Le idee gloriose ridotte a tonterias
Draghi o no, la riformulazione delle categorie liberali è un fatto
Che i libbberali o quel che ne resta perdano quello stigma della tripla bi, a intendere enfiagione retorica e ideologismo posticcio, è interesse di tutti. Lo abbiamo visto in recenti occasioni più o meno serie o goliardiche. A convegno, paiono giocherelloni che non sanno che fare a parte perdere e ritrovarsi happy few all’apericena. Inutile fare finta di non accorgersene. Nel campo delle idee modernizzatrici, globalizzatrici, riformiste e liberali si è sedimentata una specie di penuria di realismo fatta più amara dall’avanzare dello stato, di corporazioni e poteri intermediari un po’ in tutti i settori della vita civile, specie in accompagno alla pandemia che cambia e ristruttura anche i rapporti sociali ma non solo.
Quando sento parlare di Ken Loach, di Noam Chomsky o di Thomas Piketty metto mano alla pistola e invoco un governo mondiale delle multinazionali. Le mie amate guerre culturali le ho dichiarate perdute non appena si è passati da una comprensione individualista e di società aperta dei grandi problemi del millennio, aborto famiglia genere e ingegneria genetica, alla predicazione polverosa dei pope e di altri curatori fallimentari della conventicola destrorsa e reazionaria. Però questo è: la fiducia nei mercati, nell’intraprendenza da start up nation, nel gioco libero delle libertà e responsabilità, è oggi legittimamente subordinata alla presenza sempre meno ingombrante, sempre più necessaria, dello stato. Quel che non hanno potuto le infide e talvolta losche campagne contro il mercatismo, che miravano al cuore della rivoluzione commerciale, finanziaria e tecnologica del nuovo secolo, ha potuto la realtà non solo virale di un’idea del capitalismo come qualcosa da riformare e tenere a bada. Chi voleva speculare per basse ragioni parapolitiche contro i criteri rivoluzionari imposti alla fine del Novecento dalle grandi avventure della Thatcher e di Reagan ha perduto la battaglia contro il cosiddetto liberismo sfrenato, ma la riformulazione di fatto e di principio delle principali categorie liberali è un fatto. Ignorarlo vuol dire farsi del male e rinunciare a capire, vuol dire abbracciare un’ideologia banalmente stylish, cercare la moda nel vintage.

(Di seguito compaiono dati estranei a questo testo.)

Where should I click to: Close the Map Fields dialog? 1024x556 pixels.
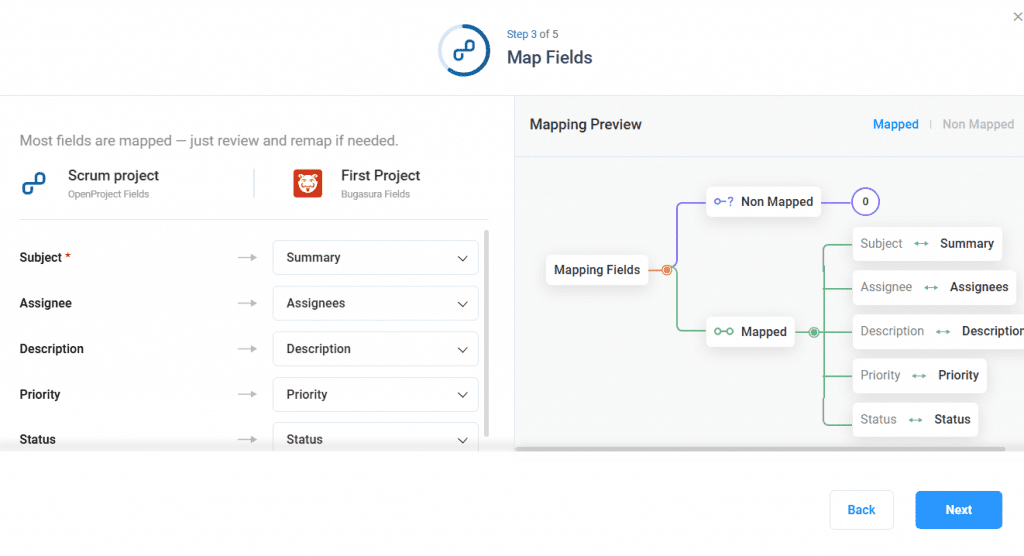coord(1018,16)
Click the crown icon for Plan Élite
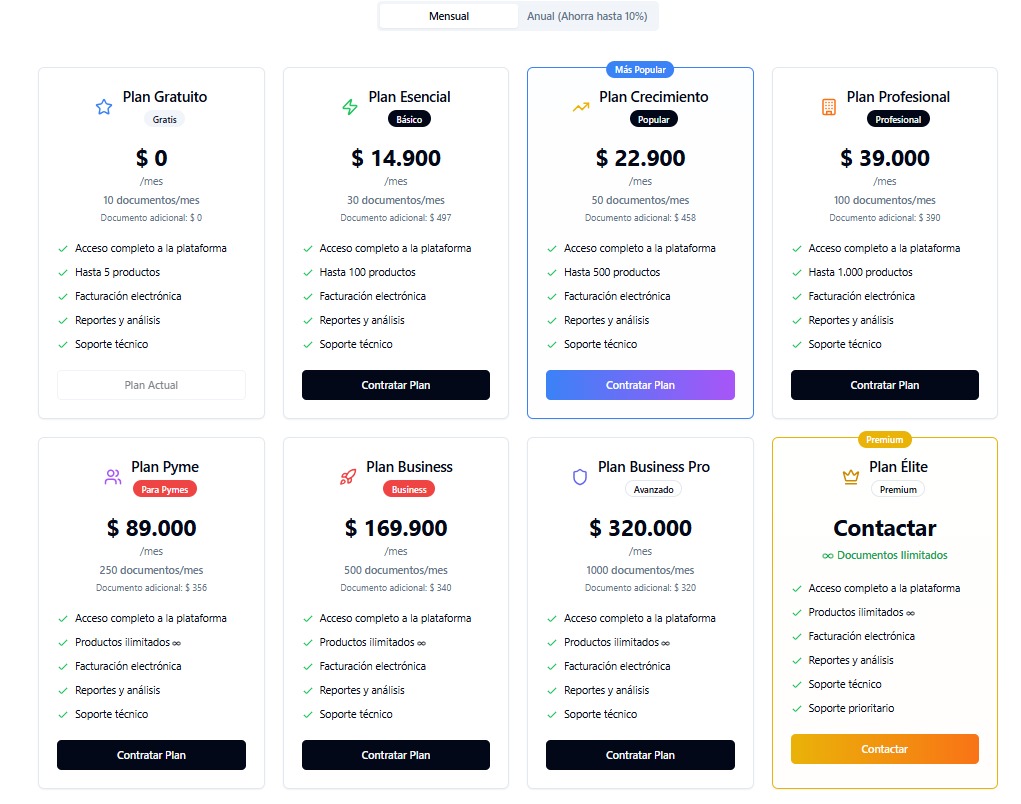The width and height of the screenshot is (1021, 804). [851, 477]
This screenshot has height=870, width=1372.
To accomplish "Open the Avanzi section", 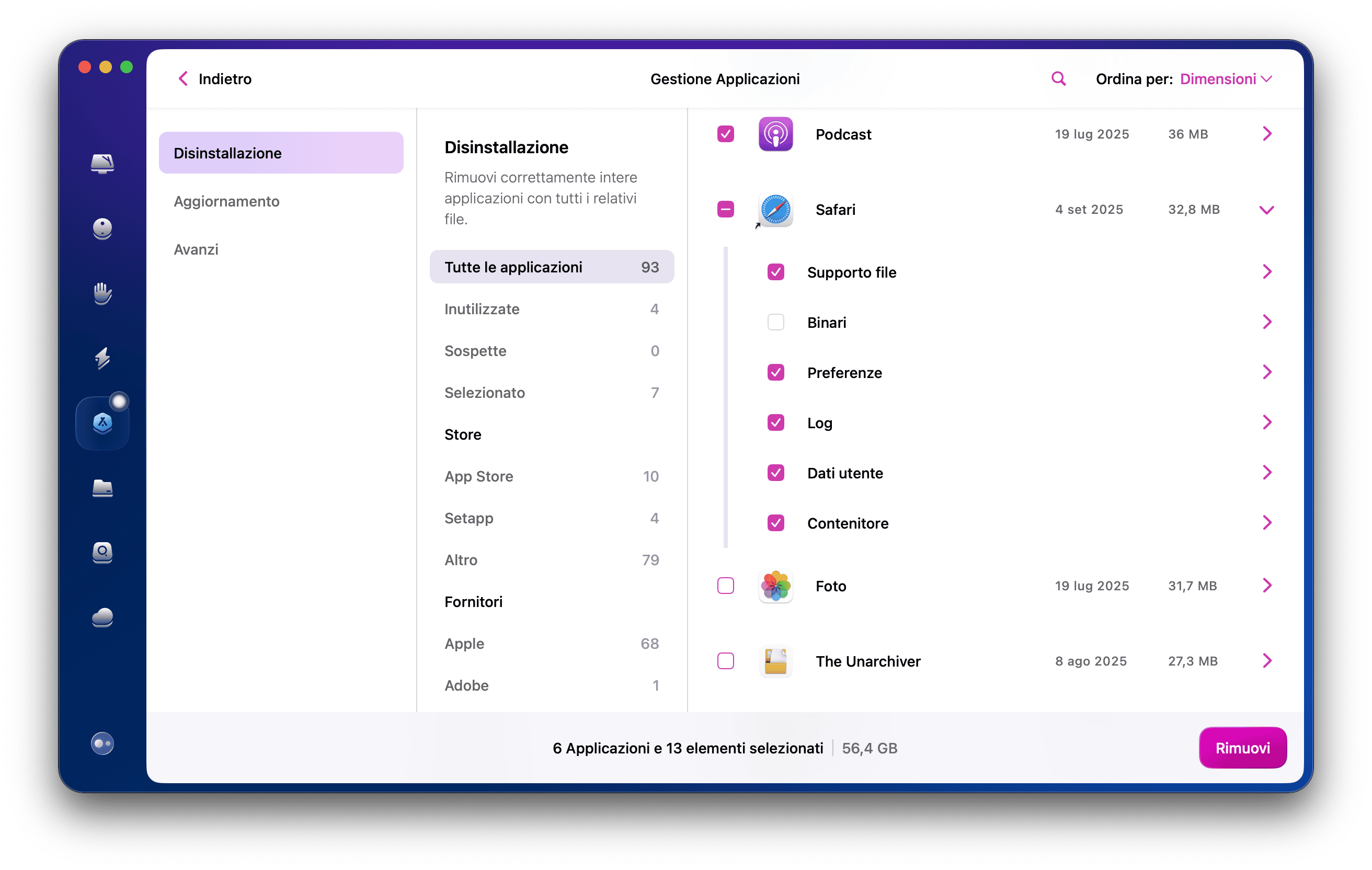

C’è poi una complicazione italiana notevole. Matteo Renzi aveva sequestrato di forza e di consenso l’area riformista e l’aveva rilanciata con talento e grande ambizione, fino al combinato disposto di riforma costituzionale e riforma elettorale. Quel progetto si è arenato. Non è una questione di colpe, e nemmeno di intrinseca fragilità del potere italiano, anche quando è messo al servizio di una modernizzazione politica; basta osservare la parabola di Emmanuel Macron, che aveva ripreso e rilanciato quell’impostazione in un paese fieramente restio a ogni forma di liberalismo non egualitario; ebbene, sì, va detto, Macron può vivere politicamente e sopravvivere, può anche rivincere, ma i colpi che ha subìto anche il suo riformismo dall’alto si vedono tutti, sono misurabili e spiegabili. Intorno al liberalismo riformista, poi, in Italia è fiorita e rifiorita e tremendamente sfiorita tutta una coterie ideologistica e pulviscolare che, passato l’archetipo Pannella, rifluito il tentativo montiano di depoliticizzare la democrazia, si è incarnata in un personale di risulta, in organizzazioni francamente ridicole, in una specie di costellazione di partiti segnaposto di cui il liberalismo non è responsabile ma di cui deve sopportare le conseguenze.
Ora la chiamano, con la solita esagerazione autolesionista, “area Draghi”, significando di non aver capito proprio l’essenziale: Draghi è una cultura e una pratica di mercato, finanziaria, trasformativa e riformista che si istituzionalizza, e vince oggi le sue battaglie solo dentro le istituzioni centrali, e l’ultima battaglia è un esperimento politico nazionale, di grande valore e di assoluta emergenza, che non ha molto a che vedere con gli orpelli di chi cerca convulsamente e fresconamente un nuovo fronte liberale da aprire. Chiedere proprio a Draghi, e al suo contesto di prudente agibilità politica e disciplinamento di un paese riottoso, di rinverdire e rianimare certe idee gloriose nel frattempo ridotte a tonterias e a luoghi comuni male invecchiati non è rendergli un buon servizio, tra l’altro. C’è bisogno di una difesa e di un consolidamento di pratiche e idee liberali e riformiste, ma ci vogliono tempo e astuzia, non piccolo militantismo.